**Aufgaben:**
1. Fasse den Artikel über Emil Willer in zwei Sätzen zusammen.
2. Welchen Beruf hatte Emil Willer laut dem Artikel gelernt?

Ein bisschen Heimweh bleibt

Als Berufssoldat kam Emil Willer von Rensburg an die Mosel. Dort lernte er seine spätere Frau kennen. Nach Krieg und Gefangenschaft kehrte er nach Kesten zurück und wurde schließlich Winzer. Bis heute fühlt er sich in der Region zu Hause, auch wenn sich manchmal das Heimweh nach dem Norden bemerkbar macht.

 Emil Willer kam als junger Soldat an die Mosel und ist geblieben. TV-Foto: Christina Bents

Emil Willer kam als junger Soldat an die Mosel und ist geblieben. TV-Foto: Christina Bents

Osann-Monzel/Kesten. Emil Willer sitzt im Wohnzimmer seines Sohnes Wolfgang. Seine blauen, wachen Augen gehen zurück in die Vergangenheit. Der gebürtige Ehlersorfer, Kreis Oldenburg/Holstein, erinnert sich noch genau an die Kriegsjahre, wo er mit seinen Einheiten gelegen hat, wie die Generäle hießen und wie das Verhältnis zu seinen Kameraden war. Gerne erinnert er sich an das Jahr 1939, in dem er in Kesten einquartiert wurde. Als gelernter Huf- und Wagenschmied half er an der Mosel der Bevölkerung in der Landwirtschaft. "Die Leute waren sehr dankbar dafür und luden uns zum Kaffeetrinken am Sonntag ein. In einem Haus schmeckte der Kaffee besonders gut, denn dort habe ich meine zukünftige Frau kennen gelernt", berichtet Emil Willer.Dann erzählt er mit unverkennbar norddeutschem Dialekt von der Verlegung nach Frankreich und der Gefangenschaft in Russland. Auch während dieser Zeit hatte der regelmäßig Kontakt nach Kesten. 1943 hat Willer seine Maria geheiratet. "Ein Kollege hat uns in einer Kutsche zur Liebfrauen-Kirche in Trier gefahren, und meine Frau hatte einen wunderschönen Brautstrauß", weiß er noch heute. Die Gefangenschaft in Russland war eine schwere Zeit, in der er beim Wiederaufbau geholfen und versucht habe, seinen Mithäftlingen das Leben zu erleichtern. Norddeutsche Sturheit hat geholfen

"Nur durch meine norddeutsche Sturheit und Zähigkeit habe ich das überlebt", meint Willer. Zurück in Kesten begann er sich mit der Arbeit im Weinberg vertraut zu machen. Als Wagenbauer konnte er keine Arbeit mehr finden. "Die Boden- und Stockarbeit im Weinberg hat mir nie etwas ausgemacht, ich habe Stunden an der Weinbauschule genommen und war dem Fortschritt im Weinbau immer aufgeschlossen, so konnte ich aus den 2500 Quadratmetern Weinbergen ein Weingut machen, das heute mein Sohn bewirtschaftet", erzählt der inzwischen 93-jährige Mann, der mittlerweile bei seinem Sohn in Osann-Monzel lebt.Doch das Einleben im Ort war nicht so einfach. Als "Auswärtiger" und dazu noch evangelisch, wurde er nicht mit offenen Armen empfangen. "Aber durch die Menschenkenntnis, die ich inzwischen hatte und dadurch, dass ich aufgeschlossen war und mich angepasst habe, ging es immer besser", erklärt Emil Willer. Wenn er heute am Campingplatz in Kesten vorbei geht, schaut er als erstes auf die Autokennzeichen. Wenn er dann eins aus Schleswig-Holstein entdeckt, kommt ein bisschen Heimweh bei ihm auf. "Das Heimweh war immer da, aber ich suche Kontakt zu den Leuten und dann ist es schon wieder verflogen", sagt Emil Willer. Was ihn zudem sein ganzes Leben lang begleitete, war die Liebe zu den Pferden. Noch heute weiß er alles über Arten, Anatomie, und den Instinkt der Pferde. "Pferdeblut steckt einfach in mir drin", meint er schmunzelnd.

**Gespeicherte Dateneinträge:**
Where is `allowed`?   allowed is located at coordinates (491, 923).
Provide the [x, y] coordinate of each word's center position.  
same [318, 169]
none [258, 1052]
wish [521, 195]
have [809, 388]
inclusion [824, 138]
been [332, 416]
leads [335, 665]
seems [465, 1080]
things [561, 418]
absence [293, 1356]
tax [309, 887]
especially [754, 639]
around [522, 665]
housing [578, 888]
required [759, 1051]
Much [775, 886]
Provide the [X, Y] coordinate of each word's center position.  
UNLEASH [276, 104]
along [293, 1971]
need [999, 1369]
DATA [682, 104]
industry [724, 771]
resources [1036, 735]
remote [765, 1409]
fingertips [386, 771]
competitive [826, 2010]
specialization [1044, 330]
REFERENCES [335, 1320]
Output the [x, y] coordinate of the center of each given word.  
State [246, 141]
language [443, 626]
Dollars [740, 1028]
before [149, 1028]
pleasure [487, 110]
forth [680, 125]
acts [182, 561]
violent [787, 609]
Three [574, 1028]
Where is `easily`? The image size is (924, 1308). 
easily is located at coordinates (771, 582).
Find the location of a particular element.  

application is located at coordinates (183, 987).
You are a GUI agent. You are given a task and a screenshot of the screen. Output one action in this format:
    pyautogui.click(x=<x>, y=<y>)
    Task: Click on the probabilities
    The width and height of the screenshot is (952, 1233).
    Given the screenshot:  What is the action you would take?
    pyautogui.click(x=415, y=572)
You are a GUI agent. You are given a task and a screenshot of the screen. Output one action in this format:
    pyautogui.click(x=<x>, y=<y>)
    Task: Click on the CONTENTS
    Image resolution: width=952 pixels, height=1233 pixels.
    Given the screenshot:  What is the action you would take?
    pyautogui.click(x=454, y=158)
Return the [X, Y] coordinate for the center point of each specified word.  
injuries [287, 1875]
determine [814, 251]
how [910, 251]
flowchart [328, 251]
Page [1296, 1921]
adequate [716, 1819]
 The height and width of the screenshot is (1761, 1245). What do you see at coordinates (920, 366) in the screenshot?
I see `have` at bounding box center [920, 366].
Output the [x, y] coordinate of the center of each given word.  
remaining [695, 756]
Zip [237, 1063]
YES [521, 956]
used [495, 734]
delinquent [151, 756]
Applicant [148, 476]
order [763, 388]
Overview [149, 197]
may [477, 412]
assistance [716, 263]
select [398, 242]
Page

**Antworten:**
1. Emil Willer kam 1939 als Soldat nach Kesten an der Mosel, lernte dort seine spätere Frau kennen und heiratete sie 1943. Nach Krieg und Gefangenschaft in Russland kehrte er nach Kesten zurück, wurde Winzer und machte aus 2500 Quadratmetern Weinbergen ein Weingut, das heute sein Sohn bewirtschaftet.

2. Er war gelernter Huf- und Wagenschmied.